Saturday, April 16, 2011

Seducing Dr. Lewis

Once St. Marie la Mauderne, situated on a tiny, remote island off the coast of Quebec, was a great fishing village. Its denizens worked hard all day but took pride in that work. Their lives may been simple but they were rich and rewarding. Now the town has fallen on hard times. The fish have dried up. Its shanties seem an encapsulation of rundown. Its few citizens - 120 - line up for welfare checks. One of the few who can manage an actual employment gig at the town bank is under threat of being replaced by a bank machine. But hope emerges! A plastics company, tempted by a desperate pitch by the town of a tax exemption, considers building a factory in St. Marie. There is, as there must be, a caveat: the town must prove to the factory it has a doctor. Which they don't. Because, seriously, what doctor wants to live and play off the remote coast of Quebec?


"Seducing Dr. Lewis" (2003), directed by Jean-Francois Pouliot, is what you might call one of them humanist comedies. There is funny, sure, but it comes not from forced gags and out of the blue one liners and projectile vomit. Rather the script, written by Ken Scott, simply lets these villagers be who they are and their natural reactions to the situation at hand are therefore often humorous, endearing and true. Usually all three at once.

With St. Marie's actual Mayor having fled for a real job in the "city", Germain Lesage (Raymond Bouchard) appoints himself the position and presents himself the task of tracking down a doctor to show to the factory. Fate intervenes and Dr. Christopher Lewis (David Boutin) arrives by boat and then by another, smaller, decrepit boat to find a town whose interests incredibly link up with his. St. Marie is heavily invested in cricket. Beef Stroganoff is the special at the lone diner. A local radio station is devoted to the wonders of fusion jazz. Heck, the fatherless Dr. Lewis finds himself quite moved when Germain spins the tale of his young son having perished much too soon.

But, of course, in reality, St. Marie knows nothing of cricket (they like hockey). Stroganoff seems a foreign delicacy.

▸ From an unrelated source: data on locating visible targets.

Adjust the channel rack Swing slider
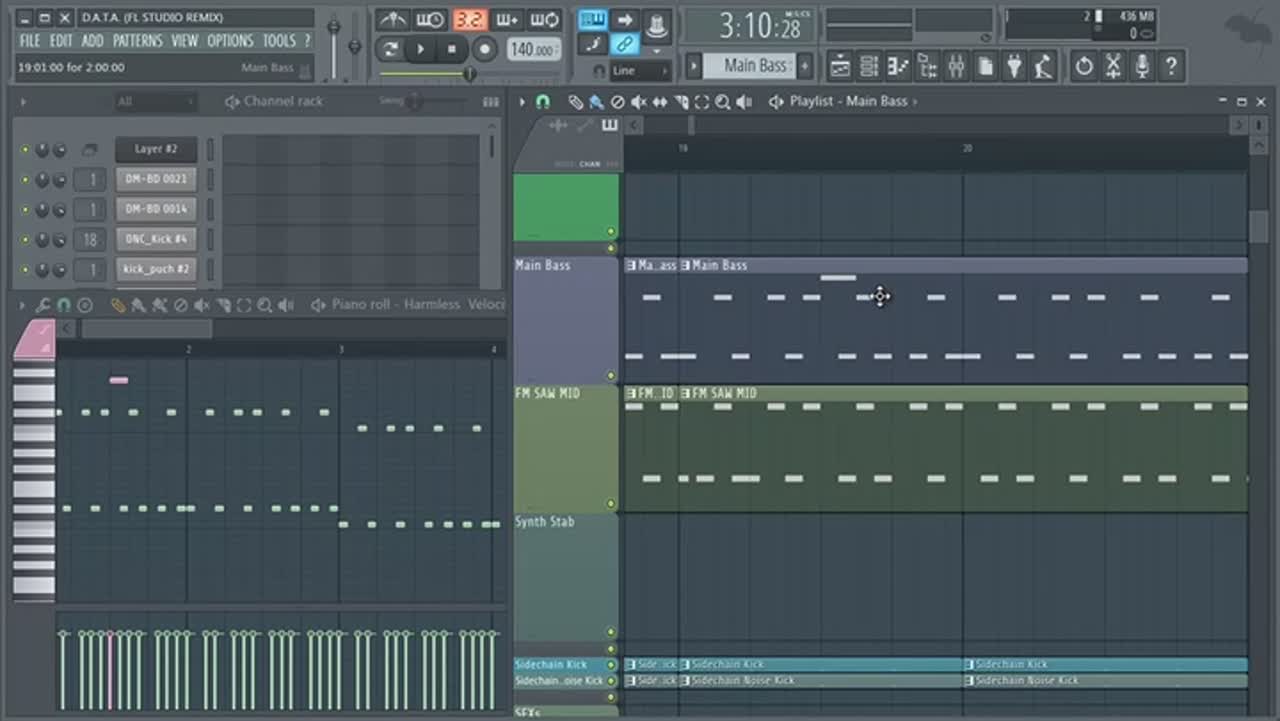Screen dimensions: 1280x721 click(413, 102)
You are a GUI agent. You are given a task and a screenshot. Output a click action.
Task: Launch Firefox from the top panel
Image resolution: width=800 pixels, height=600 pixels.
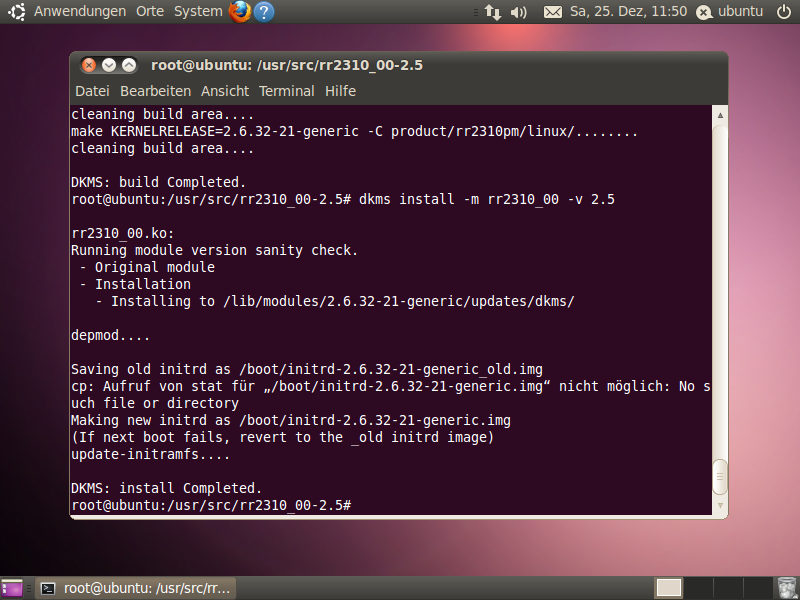pyautogui.click(x=240, y=12)
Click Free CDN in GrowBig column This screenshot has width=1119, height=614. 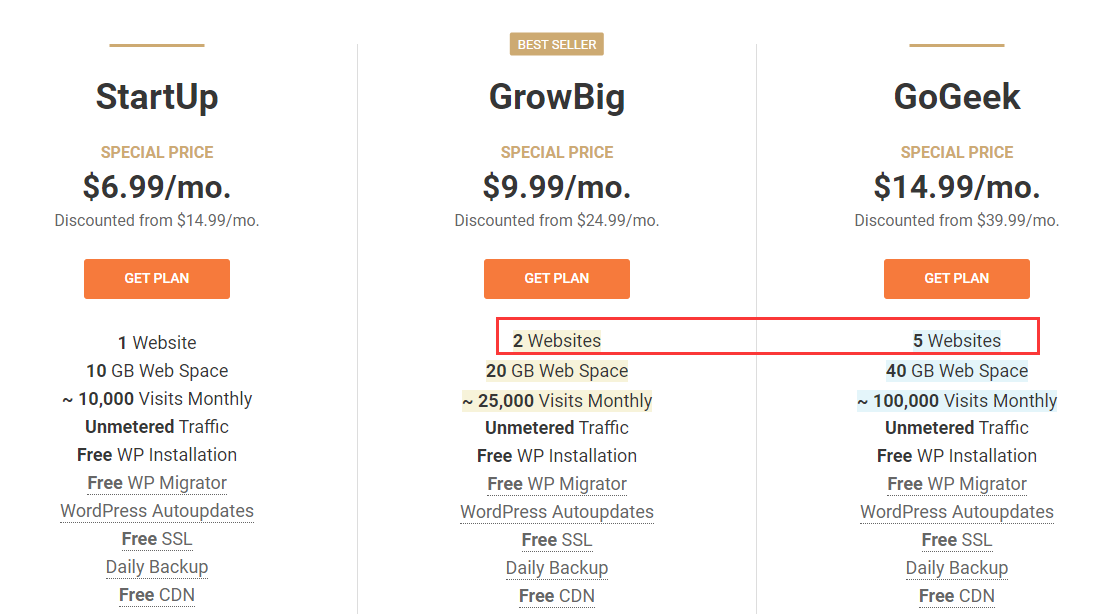pos(557,596)
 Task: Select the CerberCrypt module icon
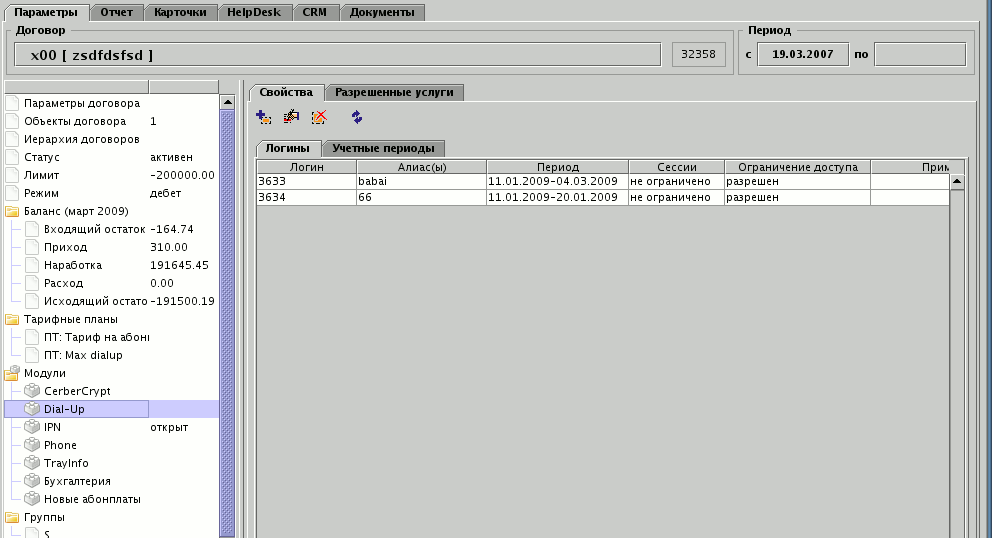tap(32, 391)
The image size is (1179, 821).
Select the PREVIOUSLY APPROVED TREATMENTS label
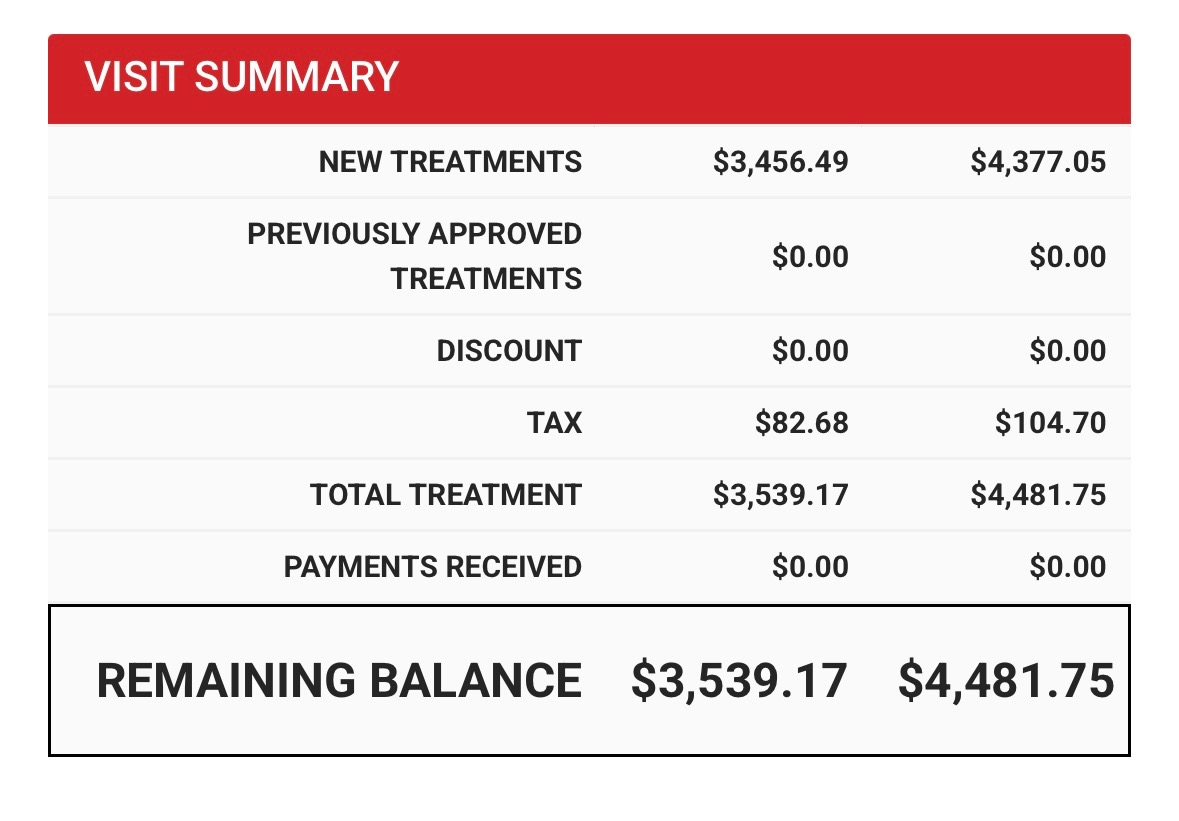point(415,256)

One character openly declares: "I challenge anyone to listen to fusion jazz!" And Germain's story of his young son is a....(No, Nick, don't do it! I said, don't do it! Noooooooo!)....fish tale. Heck, this doesn't even consider the fact that Germain and his crack team have tapped the doctor's phone to glean info to maintain the charade. All this is merely a means to bait and then hook (those are the movie's words, not mine) this city slicker into staying put at such a seemingly dismal outpost.

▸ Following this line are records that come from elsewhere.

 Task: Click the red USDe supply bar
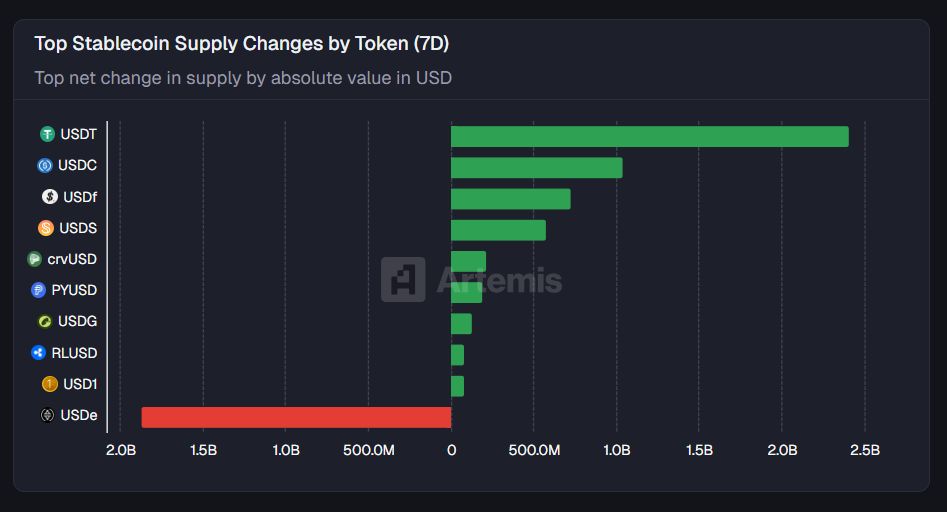pos(296,417)
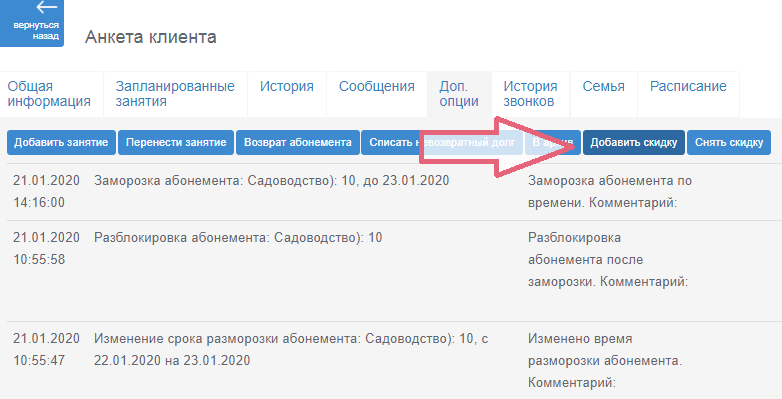Click the 'Перенести занятие' button
Image resolution: width=782 pixels, height=399 pixels.
click(176, 143)
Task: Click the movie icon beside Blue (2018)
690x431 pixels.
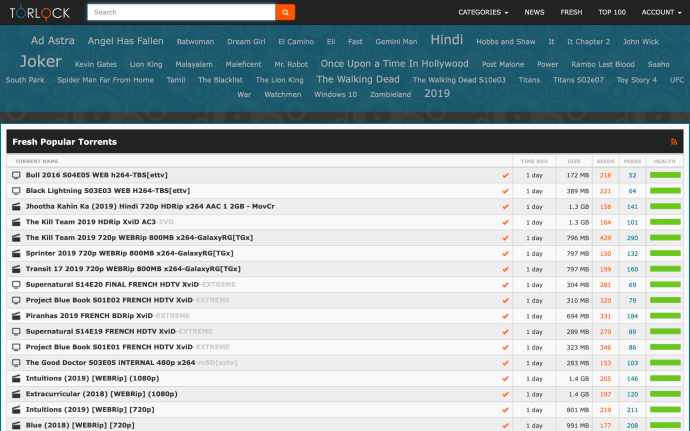Action: (16, 425)
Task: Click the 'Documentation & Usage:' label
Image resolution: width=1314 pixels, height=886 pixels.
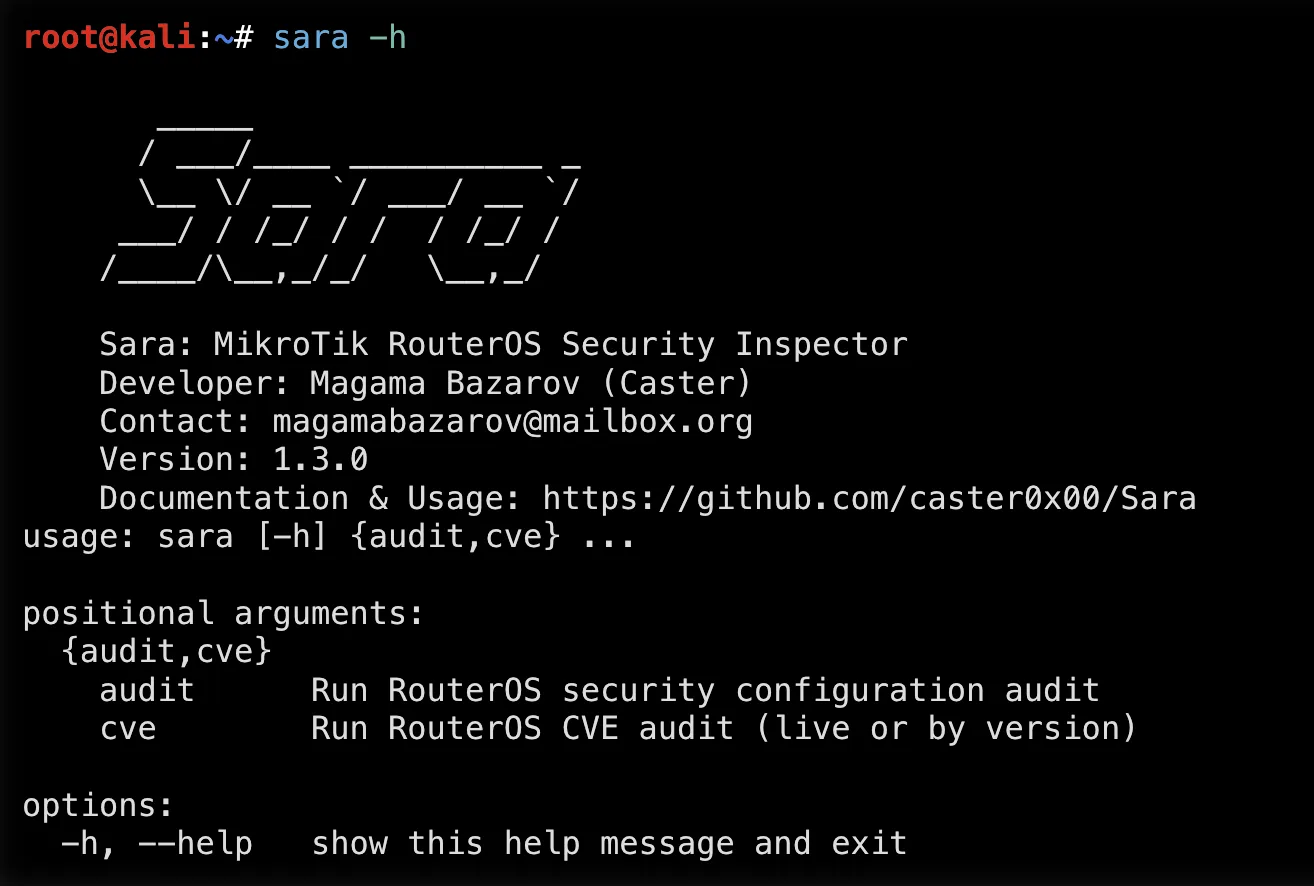Action: click(x=311, y=498)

Dr. Lewis, as we know from the get-go, is on a collision course with the truth. The truth, you might say, is represented by St. Marie's lovely Eve (Lucie Laurier). She's the one who hands out the welfare checks and who refuses Dr. Lewis's timid, genuine advances and who does not partake in the town's charade. She's the one who tells him what's what at the crucial moment. Why, you might wonder, does she wait so long? And why, you may ask, did I just give that little nugget away?

Look, the charms of these sorts of movie do not rest in the eventual revelation but in the build up to that revelation and in the way both the people pulling the ruse and the ruse's victim both reach that greater understanding who they are and what this means. Sure, tapping someone's telephone is, you know, illegal and immoral but St. Marie isn't doing it out of mean spirit. Truly, they're not. They're doing it out of desperation. Occasionally there is nobility in being disingenuous. Everyone knows the legend of George Washington chopping down the cherry tree and then not being to lie about it but how many know the truth of our greatest Founding Father's ring of spies and his spectacular web of misinformation used to deceive the British? He employed copius lies to earn victory in the so-called Glorious Cause. St. Marie la Mauderne might not be fighting for independence but they are fighting for survival.

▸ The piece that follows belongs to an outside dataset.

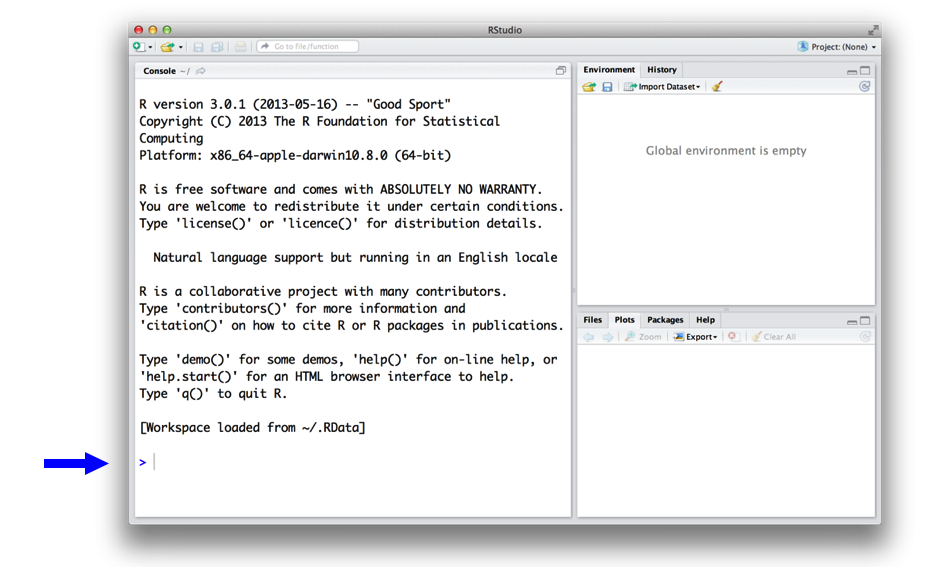926x567 pixels.
Task: Click the print icon in main toolbar
Action: (x=240, y=47)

Whatever it takes. But, you know, only in specific situations. 

2 comments:

Simon said...

We just finished watching this in French class. It amused me.

Nick Prigge said...

Damn it! We never got to watch anything cool like this in my old Spanish classes. You'd think they could have provided some Almodovar or some early Penelope Cruz, something, but no. Nothing. THAT would have made me want to learn!